Self-Managed Super Fund Loans – Basic Things You Need to Know

Self-Managed Super Fund Loans – Basic Things You Need to Know

Rules on Self-Managed Super Fund Loan (SMFS Loan) are ever-changing and can confuse people. If you are securing this type of loan, it is important to talk to an expert first. There are legal aspects to consider and strict regulations to follow, such as the prohibition of directly providing loans to SMSF members/trustees.

Here are the basics:

How Does It Work?

The process starts with the SMFS trustee taking out a loan from a lending institution. With the borrowed funds, he can proceed to buy an acquirable asset or multiple units of identical assets with similar market value if he wishes.

These assets are then held in a bare trust. Any returns gained from the investment are added to the trustee’s SMSF account.

Can You Borrow Against your SMSF?

No, this is prohibited.

Your SMSF cannot lend you money, or your relatives for that matter. Any attempt of making such type of loan is prohibited, as provided for by Section 65 of the Superannuation Industry Act 1993. The Act prohibits superannuation funds from lending money to members and/or their relatives.

Property Investment – How Much Can You Borrow?

For standard SMSF investment loans, borrowers can get up to 80% of the property value. With most lenders, the limit is 70% of the property value.

For commercial properties, lenders lend borrowers up to 75% of the value of the property.
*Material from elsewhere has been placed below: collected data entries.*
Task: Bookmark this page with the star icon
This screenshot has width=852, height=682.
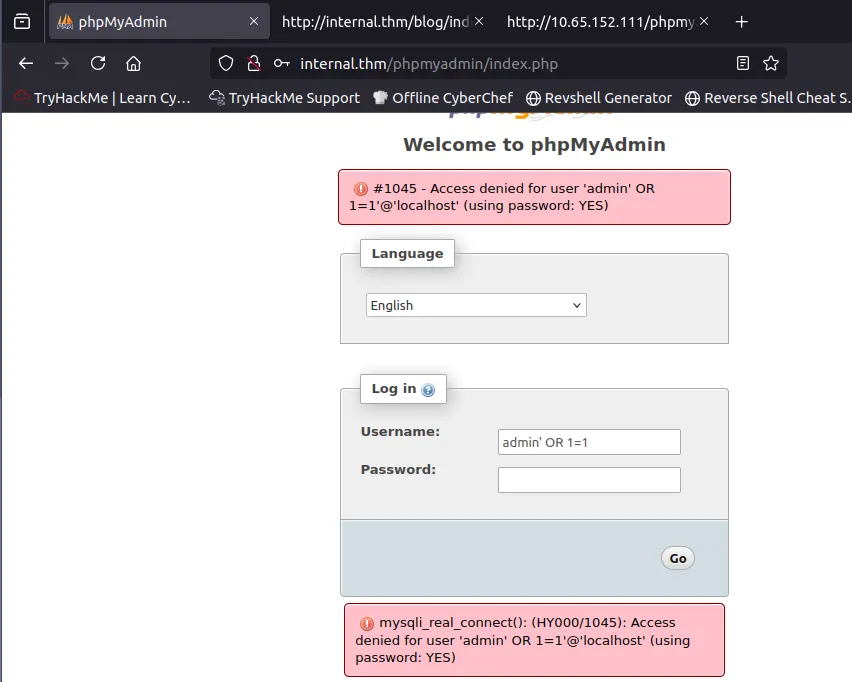Action: tap(770, 63)
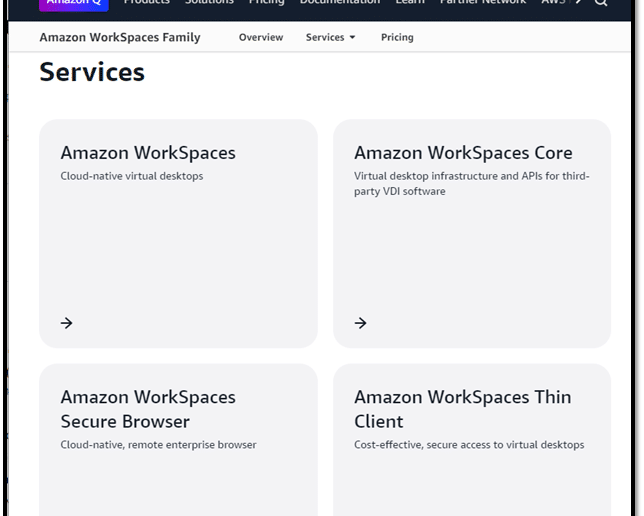Select the Amazon WorkSpaces Thin Client card
The height and width of the screenshot is (516, 644).
coord(472,440)
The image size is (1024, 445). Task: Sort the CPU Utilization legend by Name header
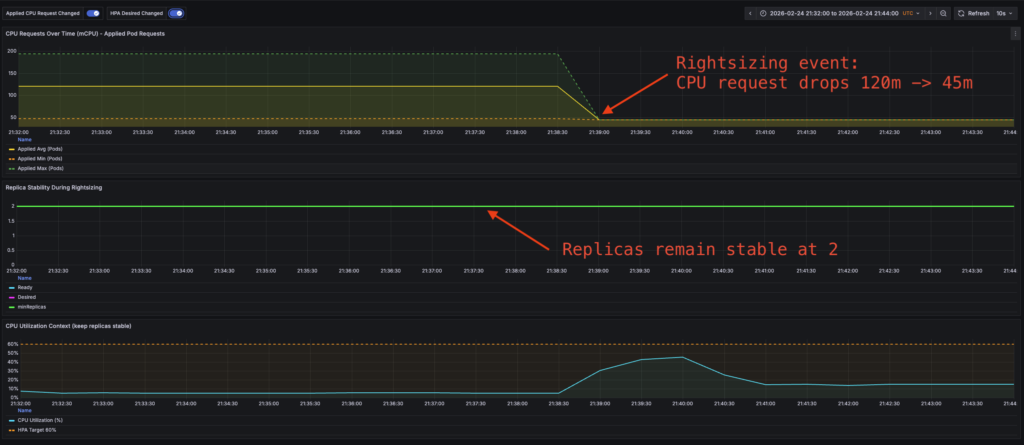[x=24, y=410]
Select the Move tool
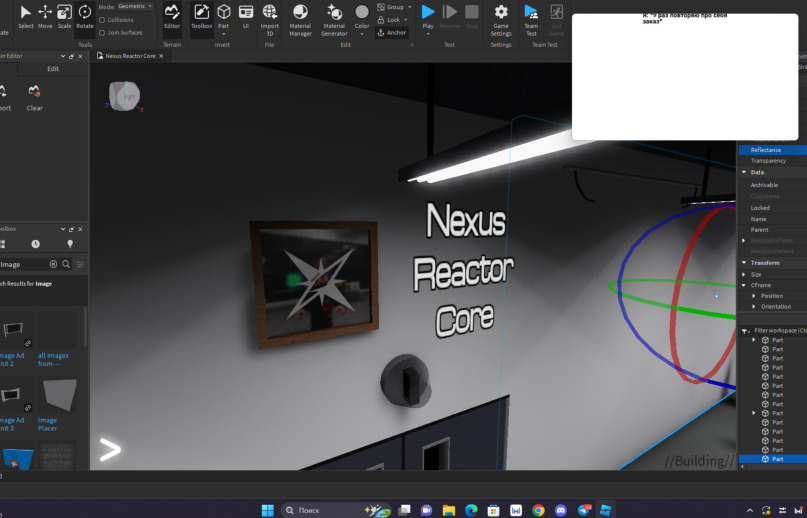 coord(45,17)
This is particularly applicable to non-specialized securities.

How Do Lenders Assess One’s Borrowing Capacity?

Lenders check two things for assessing borrowing capacity: income of the trust and proposed rental income

  • Income of your trust – They will determine the value of your trust’s income based on its tax returns for the previous two years.

Your proposed rental income – They will then combine the proposed rental income of your property to the income of your trust. The result then gives the lender a fair estimate of your borrowing capacity.